To do: When the listing below reaches the line that has "Click Trending tag", start reproducing exactly; stop after the line that has "The width and", and drop the pictures.

Exercise material below:

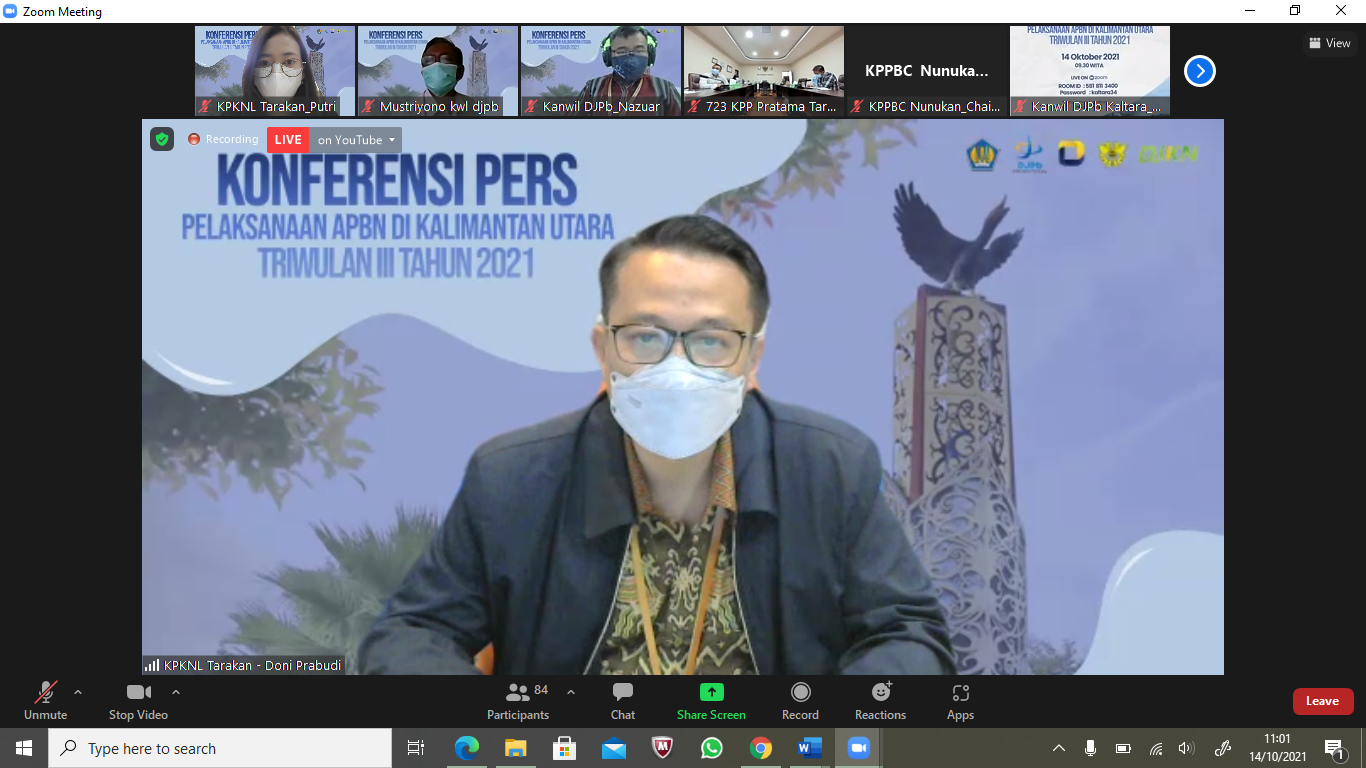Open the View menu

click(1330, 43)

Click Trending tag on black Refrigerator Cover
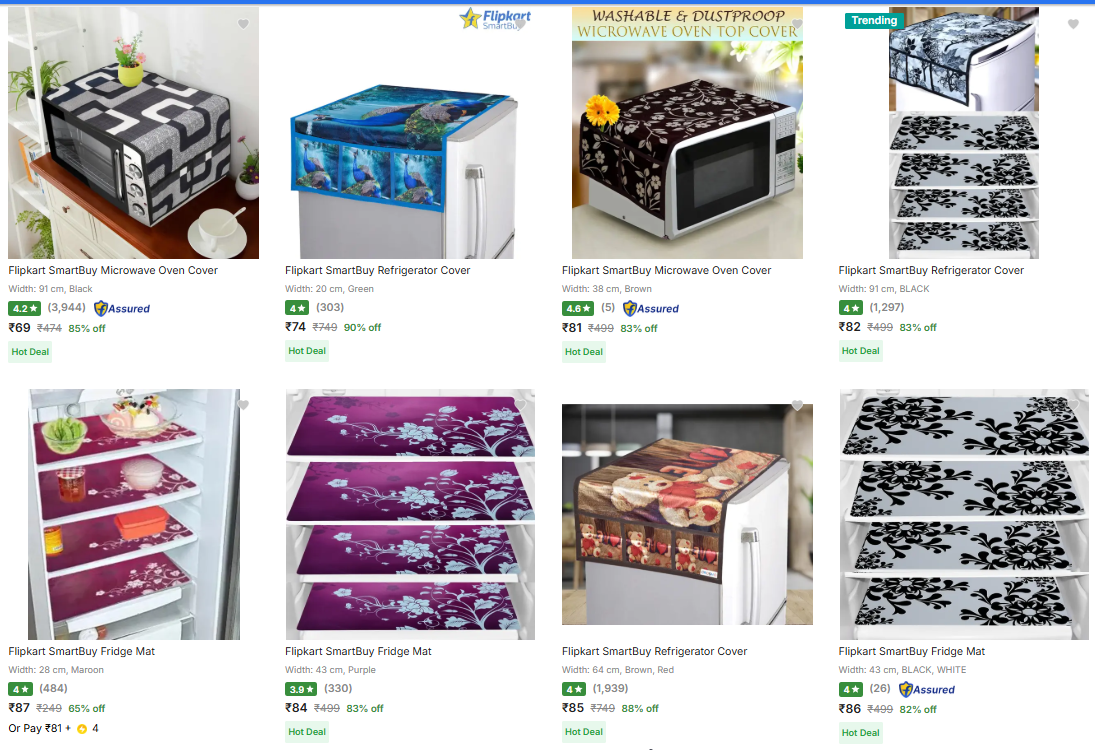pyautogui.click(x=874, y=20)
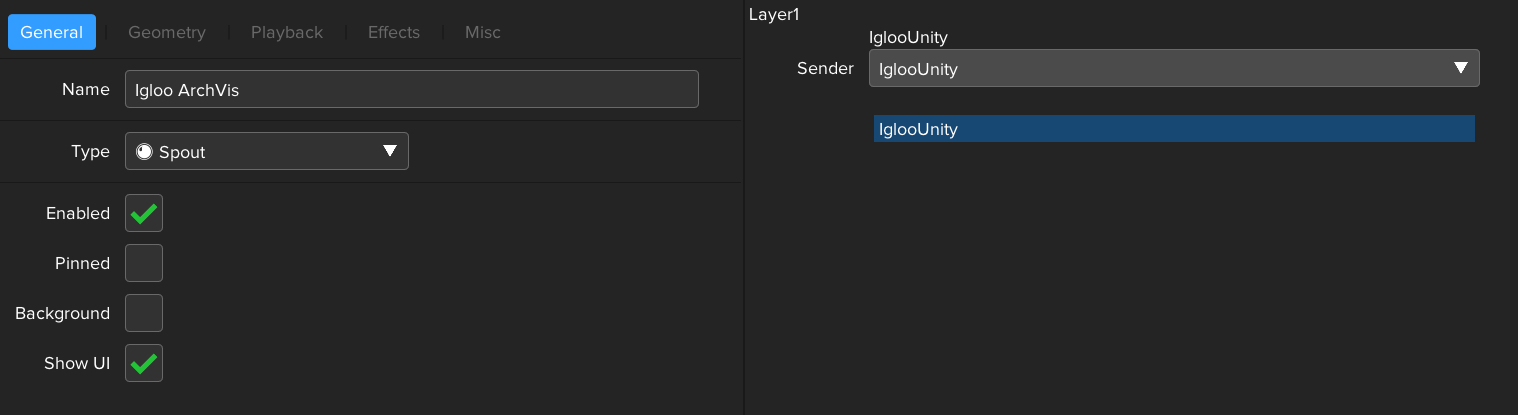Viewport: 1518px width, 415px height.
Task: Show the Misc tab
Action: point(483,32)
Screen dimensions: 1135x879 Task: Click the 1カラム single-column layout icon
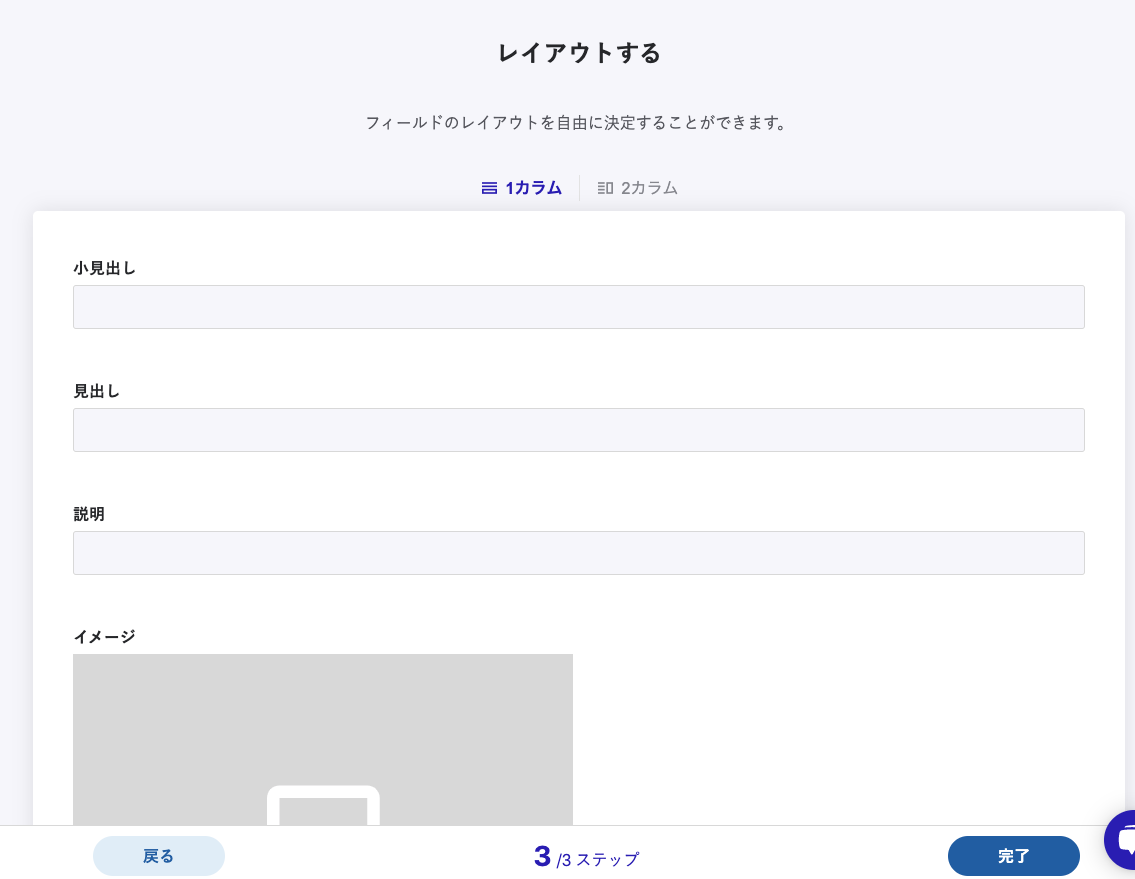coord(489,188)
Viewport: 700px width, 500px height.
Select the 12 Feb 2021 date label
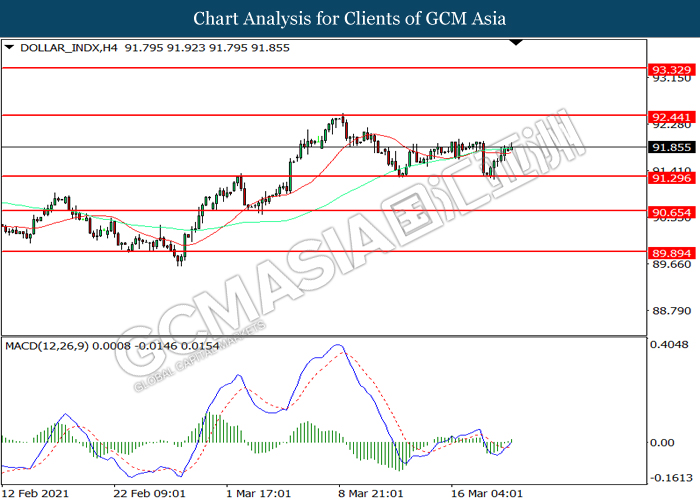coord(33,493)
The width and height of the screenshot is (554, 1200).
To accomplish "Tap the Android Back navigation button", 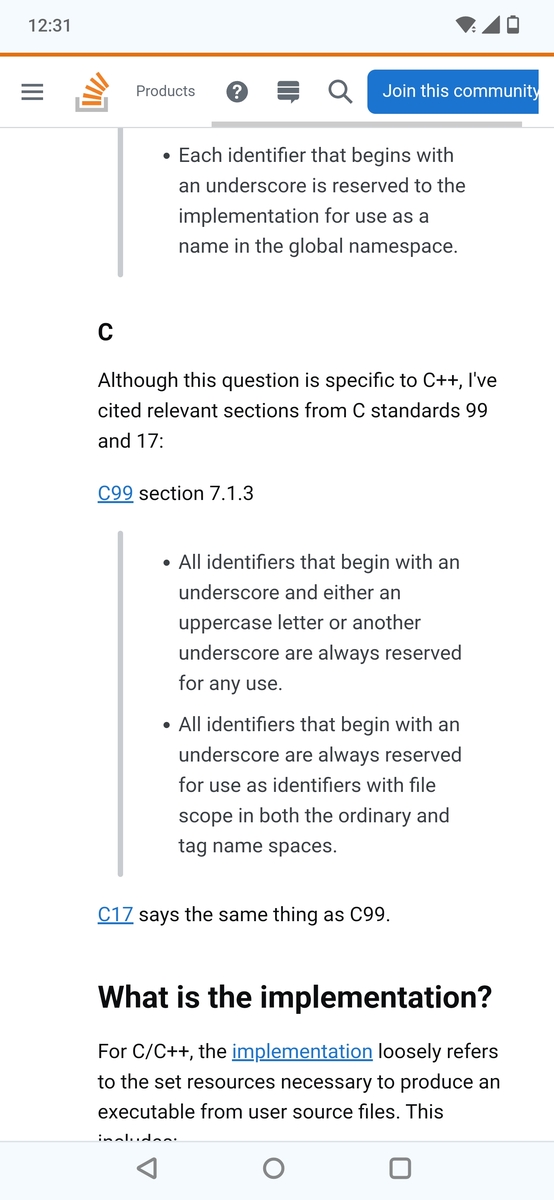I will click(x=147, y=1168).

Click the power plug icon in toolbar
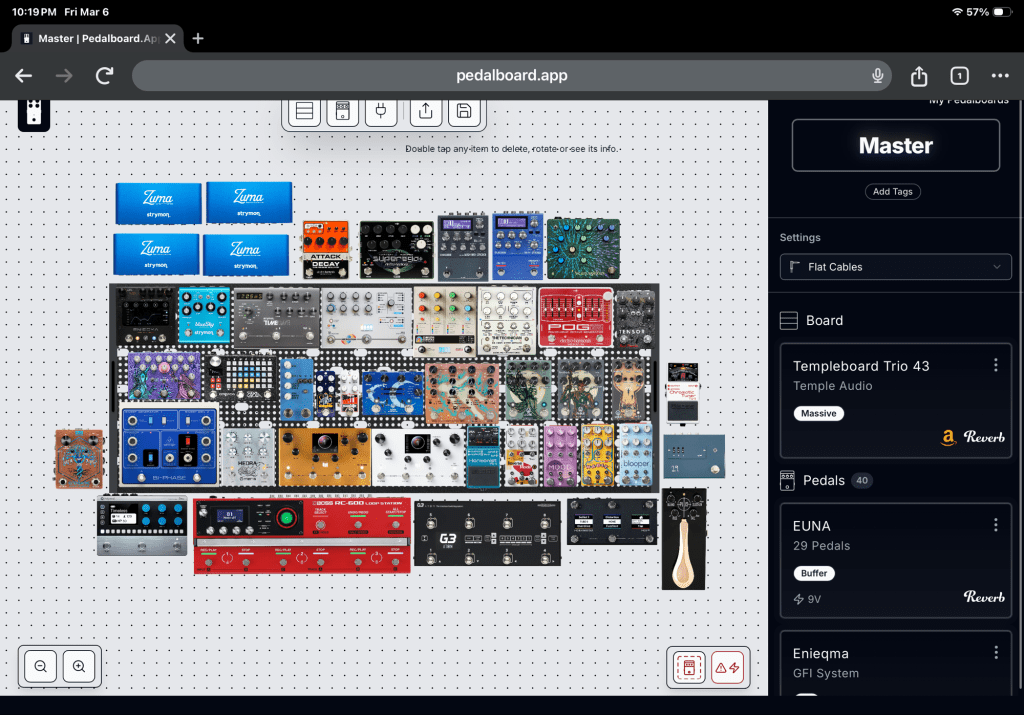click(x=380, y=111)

End of Exercise material.

Task result:
Click Trending tag on black Refrigerator Cover
pyautogui.click(x=874, y=20)
Viewport: 1518px width, 415px height.
Task: Show the Misc tab
Action: point(483,32)
Screen dimensions: 1135x879 Task: Click the 1カラム single-column layout icon
coord(489,188)
Viewport: 700px width, 500px height.
Select the 12 Feb 2021 date label
coord(33,493)
The width and height of the screenshot is (554, 1200).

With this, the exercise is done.